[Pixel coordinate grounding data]
********************

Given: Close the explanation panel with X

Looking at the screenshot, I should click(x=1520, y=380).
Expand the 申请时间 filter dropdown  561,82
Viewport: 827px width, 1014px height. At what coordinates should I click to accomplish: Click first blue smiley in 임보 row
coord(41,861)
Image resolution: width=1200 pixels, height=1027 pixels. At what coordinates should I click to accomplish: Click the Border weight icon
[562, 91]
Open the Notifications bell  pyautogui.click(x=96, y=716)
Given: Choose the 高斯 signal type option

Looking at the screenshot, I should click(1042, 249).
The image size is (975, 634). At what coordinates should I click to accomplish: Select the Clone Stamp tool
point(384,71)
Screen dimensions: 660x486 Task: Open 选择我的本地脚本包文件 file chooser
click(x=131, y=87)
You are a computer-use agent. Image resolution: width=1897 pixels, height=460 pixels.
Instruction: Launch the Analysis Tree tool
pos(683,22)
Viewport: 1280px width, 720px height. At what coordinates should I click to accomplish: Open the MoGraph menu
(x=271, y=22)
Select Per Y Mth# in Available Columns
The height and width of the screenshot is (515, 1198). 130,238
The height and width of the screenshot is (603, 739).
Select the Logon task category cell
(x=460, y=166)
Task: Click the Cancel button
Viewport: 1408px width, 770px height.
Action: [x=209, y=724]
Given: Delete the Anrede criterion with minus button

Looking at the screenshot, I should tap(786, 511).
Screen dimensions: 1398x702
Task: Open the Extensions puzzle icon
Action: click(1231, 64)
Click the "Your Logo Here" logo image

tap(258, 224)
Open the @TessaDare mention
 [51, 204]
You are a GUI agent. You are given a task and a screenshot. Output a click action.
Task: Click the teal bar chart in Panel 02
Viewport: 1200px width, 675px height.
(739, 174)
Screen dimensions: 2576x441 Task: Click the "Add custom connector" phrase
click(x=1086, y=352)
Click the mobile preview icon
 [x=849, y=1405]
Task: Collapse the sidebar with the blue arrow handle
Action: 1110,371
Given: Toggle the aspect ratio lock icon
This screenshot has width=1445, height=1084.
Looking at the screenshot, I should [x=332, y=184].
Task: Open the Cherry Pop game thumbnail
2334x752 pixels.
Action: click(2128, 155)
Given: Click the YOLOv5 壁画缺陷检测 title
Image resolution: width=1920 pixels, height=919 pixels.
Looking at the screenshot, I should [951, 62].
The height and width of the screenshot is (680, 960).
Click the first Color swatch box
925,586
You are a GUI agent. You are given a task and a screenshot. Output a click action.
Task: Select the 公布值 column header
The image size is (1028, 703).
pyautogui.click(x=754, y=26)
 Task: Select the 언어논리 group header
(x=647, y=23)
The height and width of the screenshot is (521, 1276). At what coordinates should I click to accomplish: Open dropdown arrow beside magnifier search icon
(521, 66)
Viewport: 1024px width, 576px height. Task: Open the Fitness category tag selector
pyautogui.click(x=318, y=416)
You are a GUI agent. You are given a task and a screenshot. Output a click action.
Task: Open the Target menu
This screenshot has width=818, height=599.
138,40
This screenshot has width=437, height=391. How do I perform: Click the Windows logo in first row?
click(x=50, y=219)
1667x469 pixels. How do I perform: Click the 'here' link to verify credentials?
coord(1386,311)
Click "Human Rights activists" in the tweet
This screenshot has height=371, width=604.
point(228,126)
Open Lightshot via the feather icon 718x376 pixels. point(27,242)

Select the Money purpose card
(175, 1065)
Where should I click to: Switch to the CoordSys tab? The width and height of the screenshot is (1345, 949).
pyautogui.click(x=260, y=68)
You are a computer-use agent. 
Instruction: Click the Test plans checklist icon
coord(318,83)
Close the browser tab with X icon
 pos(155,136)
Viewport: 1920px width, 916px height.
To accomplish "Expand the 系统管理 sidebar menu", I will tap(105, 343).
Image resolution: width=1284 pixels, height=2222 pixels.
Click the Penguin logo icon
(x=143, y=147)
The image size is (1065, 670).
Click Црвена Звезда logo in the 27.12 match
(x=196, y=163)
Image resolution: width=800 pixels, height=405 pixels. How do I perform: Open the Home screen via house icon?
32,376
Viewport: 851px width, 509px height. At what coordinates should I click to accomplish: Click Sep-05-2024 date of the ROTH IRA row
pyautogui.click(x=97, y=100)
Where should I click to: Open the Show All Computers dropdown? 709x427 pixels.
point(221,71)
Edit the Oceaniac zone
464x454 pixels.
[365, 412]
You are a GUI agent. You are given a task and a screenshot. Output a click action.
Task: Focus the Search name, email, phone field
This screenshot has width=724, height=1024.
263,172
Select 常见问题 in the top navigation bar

********************

## Exercise:
The records must be given again in full, exactly as they were written.

## Finished task:
Given: Close the explanation panel with X

Looking at the screenshot, I should click(x=1520, y=380).
Expand the 申请时间 filter dropdown  561,82
Viewport: 827px width, 1014px height. At what coordinates should I click to accomplish: Click first blue smiley in 임보 row
coord(41,861)
Image resolution: width=1200 pixels, height=1027 pixels. At what coordinates should I click to accomplish: Click the Border weight icon
[562, 91]
Open the Notifications bell  pyautogui.click(x=96, y=716)
Given: Choose the 高斯 signal type option

Looking at the screenshot, I should click(1042, 249).
The image size is (975, 634). At what coordinates should I click to accomplish: Select the Clone Stamp tool
point(384,71)
Screen dimensions: 660x486 Task: Open 选择我的本地脚本包文件 file chooser
click(x=131, y=87)
You are a computer-use agent. Image resolution: width=1897 pixels, height=460 pixels.
Instruction: Launch the Analysis Tree tool
pos(683,22)
Viewport: 1280px width, 720px height. At what coordinates should I click to accomplish: Open the MoGraph menu
(x=271, y=22)
Select Per Y Mth# in Available Columns
The height and width of the screenshot is (515, 1198). 130,238
The height and width of the screenshot is (603, 739).
Select the Logon task category cell
(x=460, y=166)
Task: Click the Cancel button
Viewport: 1408px width, 770px height.
Action: [x=209, y=724]
Given: Delete the Anrede criterion with minus button

Looking at the screenshot, I should tap(786, 511).
Screen dimensions: 1398x702
Task: Open the Extensions puzzle icon
Action: click(1231, 64)
Click the "Your Logo Here" logo image

tap(258, 224)
Open the @TessaDare mention
 [51, 204]
You are a GUI agent. You are given a task and a screenshot. Output a click action.
Task: Click the teal bar chart in Panel 02
Viewport: 1200px width, 675px height.
(739, 174)
Screen dimensions: 2576x441 Task: Click the "Add custom connector" phrase
click(x=1086, y=352)
Click the mobile preview icon
 [x=849, y=1405]
Task: Collapse the sidebar with the blue arrow handle
Action: 1110,371
Given: Toggle the aspect ratio lock icon
This screenshot has width=1445, height=1084.
Looking at the screenshot, I should [x=332, y=184].
Task: Open the Cherry Pop game thumbnail
2334x752 pixels.
Action: click(2128, 155)
Given: Click the YOLOv5 壁画缺陷检测 title
Image resolution: width=1920 pixels, height=919 pixels.
Looking at the screenshot, I should [951, 62].
The height and width of the screenshot is (680, 960).
Click the first Color swatch box
925,586
You are a GUI agent. You are given a task and a screenshot. Output a click action.
Task: Select the 公布值 column header
The image size is (1028, 703).
pyautogui.click(x=754, y=26)
 Task: Select the 언어논리 group header
(x=647, y=23)
The height and width of the screenshot is (521, 1276). At what coordinates should I click to accomplish: Open dropdown arrow beside magnifier search icon
(521, 66)
Viewport: 1024px width, 576px height. Task: Open the Fitness category tag selector
pyautogui.click(x=318, y=416)
You are a GUI agent. You are given a task and a screenshot. Output a click action.
Task: Open the Target menu
This screenshot has width=818, height=599.
138,40
This screenshot has width=437, height=391. How do I perform: Click the Windows logo in first row?
click(x=50, y=219)
1667x469 pixels. How do I perform: Click the 'here' link to verify credentials?
coord(1386,311)
Click "Human Rights activists" in the tweet
This screenshot has height=371, width=604.
point(228,126)
Open Lightshot via the feather icon 718x376 pixels. point(27,242)

Select the Money purpose card
(175, 1065)
Where should I click to: Switch to the CoordSys tab? The width and height of the screenshot is (1345, 949).
pyautogui.click(x=260, y=68)
You are a computer-use agent. 
Instruction: Click the Test plans checklist icon
coord(318,83)
Close the browser tab with X icon
 pos(155,136)
Viewport: 1920px width, 916px height.
To accomplish "Expand the 系统管理 sidebar menu", I will tap(105, 343).
Image resolution: width=1284 pixels, height=2222 pixels.
Click the Penguin logo icon
(x=143, y=147)
The image size is (1065, 670).
Click Црвена Звезда logo in the 27.12 match
(x=196, y=163)
Image resolution: width=800 pixels, height=405 pixels. How do I perform: Open the Home screen via house icon?
32,376
Viewport: 851px width, 509px height. At what coordinates should I click to accomplish: Click Sep-05-2024 date of the ROTH IRA row
pyautogui.click(x=97, y=100)
Where should I click to: Open the Show All Computers dropdown? 709x427 pixels.
point(221,71)
Edit the Oceaniac zone
464x454 pixels.
[365, 412]
You are a GUI agent. You are given a task and a screenshot. Output a click action.
Task: Focus the Search name, email, phone field
This screenshot has width=724, height=1024.
263,172
Select 常见问题 in the top navigation bar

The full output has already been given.